Adrem Data Lab, Department of Computer Science, University of Antwerp, Antwerp, Belgium.
Laboratory of Protein Science, Proteomics and Epigenetic Signaling (PPES), Department of Biomedical Sciences, University of Antwerp, Antwerp, Belgium.
Proteomics. 2024 Apr;24(8):e2300336. doi: 10.1002/pmic.202300336. Epub 2023 Nov 27.

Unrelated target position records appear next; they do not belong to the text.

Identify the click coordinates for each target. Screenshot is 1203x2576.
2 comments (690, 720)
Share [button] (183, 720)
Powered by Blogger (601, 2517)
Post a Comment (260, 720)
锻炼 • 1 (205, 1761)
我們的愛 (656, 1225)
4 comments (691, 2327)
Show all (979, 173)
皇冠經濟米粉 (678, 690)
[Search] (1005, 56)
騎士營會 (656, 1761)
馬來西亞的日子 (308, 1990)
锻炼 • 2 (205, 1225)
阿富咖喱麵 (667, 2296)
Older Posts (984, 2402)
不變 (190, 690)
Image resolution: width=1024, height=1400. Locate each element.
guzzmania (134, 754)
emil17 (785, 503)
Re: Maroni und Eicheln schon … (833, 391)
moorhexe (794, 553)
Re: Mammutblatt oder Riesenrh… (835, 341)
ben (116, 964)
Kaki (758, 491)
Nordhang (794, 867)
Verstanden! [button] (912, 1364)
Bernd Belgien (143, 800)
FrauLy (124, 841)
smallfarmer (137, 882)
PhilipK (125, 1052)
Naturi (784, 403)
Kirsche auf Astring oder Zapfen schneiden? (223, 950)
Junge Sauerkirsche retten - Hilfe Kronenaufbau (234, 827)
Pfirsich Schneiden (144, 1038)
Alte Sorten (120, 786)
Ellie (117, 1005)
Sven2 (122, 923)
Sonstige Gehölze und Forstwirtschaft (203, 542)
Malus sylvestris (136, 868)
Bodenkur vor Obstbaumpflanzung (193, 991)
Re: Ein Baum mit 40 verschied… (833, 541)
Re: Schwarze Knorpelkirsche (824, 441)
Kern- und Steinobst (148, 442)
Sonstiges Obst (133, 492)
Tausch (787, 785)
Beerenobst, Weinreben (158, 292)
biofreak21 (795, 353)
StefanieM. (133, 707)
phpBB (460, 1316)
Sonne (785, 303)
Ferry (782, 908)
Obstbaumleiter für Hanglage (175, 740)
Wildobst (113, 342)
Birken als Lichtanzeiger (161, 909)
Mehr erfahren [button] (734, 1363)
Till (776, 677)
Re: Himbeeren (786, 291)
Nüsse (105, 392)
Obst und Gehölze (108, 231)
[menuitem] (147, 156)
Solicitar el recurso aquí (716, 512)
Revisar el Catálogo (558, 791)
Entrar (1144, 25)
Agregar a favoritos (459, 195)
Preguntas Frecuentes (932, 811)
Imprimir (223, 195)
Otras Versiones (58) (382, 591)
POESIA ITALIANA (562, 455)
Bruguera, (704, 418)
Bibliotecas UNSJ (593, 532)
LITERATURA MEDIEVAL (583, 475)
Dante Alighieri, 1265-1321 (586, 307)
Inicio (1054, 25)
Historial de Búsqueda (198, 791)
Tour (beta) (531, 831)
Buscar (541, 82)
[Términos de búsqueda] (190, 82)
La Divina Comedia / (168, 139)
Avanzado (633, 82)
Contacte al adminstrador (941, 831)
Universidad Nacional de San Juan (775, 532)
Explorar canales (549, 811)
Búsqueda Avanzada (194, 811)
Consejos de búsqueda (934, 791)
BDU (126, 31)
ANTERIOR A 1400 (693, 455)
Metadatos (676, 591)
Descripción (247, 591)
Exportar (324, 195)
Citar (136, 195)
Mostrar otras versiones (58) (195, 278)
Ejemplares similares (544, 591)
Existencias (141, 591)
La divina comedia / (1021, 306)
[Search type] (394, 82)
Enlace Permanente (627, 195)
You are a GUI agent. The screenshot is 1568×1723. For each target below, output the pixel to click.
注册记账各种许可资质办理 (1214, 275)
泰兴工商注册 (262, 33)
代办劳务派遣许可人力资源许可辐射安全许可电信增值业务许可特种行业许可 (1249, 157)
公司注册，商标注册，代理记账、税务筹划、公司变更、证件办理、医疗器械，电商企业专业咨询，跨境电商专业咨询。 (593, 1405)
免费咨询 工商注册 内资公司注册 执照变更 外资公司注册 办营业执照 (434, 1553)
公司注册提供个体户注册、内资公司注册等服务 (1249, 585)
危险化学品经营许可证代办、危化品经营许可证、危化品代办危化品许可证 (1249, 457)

Immunopeptidomics is a key technology in the discovery of targets for immunotherapy and vaccine development. However, identifying immunopeptides remains challenging due to their non-tryptic nature, which results in distinct spectral characteristics. Moreover, the absence of strict digestion rules leads to extensive search spaces, further amplified by the incorporation of somatic mutations, pathogen genomes, unannotated open reading frames, and post-translational modifications. This inflation in search space leads to an increase in random high-scoring matches, resulting in fewer identifications at a given false discovery rate. Peptide-spectrum match rescoring has emerged as a machine learning-based solution to address challenges in mass spectrometry-based immunopeptidomics data analysis. It involves post-processing unfiltered spectrum annotations to better distinguish between correct and incorrect peptide-spectrum matches. Recently, features based on predicted peptidoform properties, including fragment ion intensities, retention time, and collisional cross section, have been used to improve the accuracy and sensitivity of immunopeptide identification. In this review, we describe the diverse bioinformatics pipelines that are currently available for peptide-spectrum match rescoring and discuss how they can be used for the analysis of immunopeptidomics data. Finally, we provide insights into current and future machine learning solutions to boost immunopeptide identification.
免疫肽组学是免疫治疗和疫苗开发靶标发现的关键技术。然而,由于免疫肽的非胰蛋白酶特性,导致其具有独特的光谱特征,因此识别免疫肽仍然具有挑战性。此外,由于缺乏严格的消化规则,导致搜索空间广泛,再加上体细胞突变、病原体基因组、未注释的开放阅读框和翻译后修饰的加入,进一步扩大了搜索空间。这种搜索空间的膨胀导致随机高分匹配的增加,从而在给定的错误发现率下,鉴定的结果更少。肽谱匹配重评分已成为基于机器学习的解决方案,用于解决基于质谱的免疫肽组学数据分析中的挑战。它涉及对未过滤的光谱注释进行后处理,以更好地区分正确和不正确的肽谱匹配。最近,基于预测的肽形式特性的特征,包括片段离子强度、保留时间和碰撞截面,已被用于提高免疫肽鉴定的准确性和灵敏度。在这篇综述中,我们描述了目前可用于肽谱匹配重评分的各种生物信息学管道,并讨论了它们如何用于免疫肽组学数据的分析。最后,我们提供了对当前和未来机器学习解决方案的洞察,以提高免疫肽的鉴定。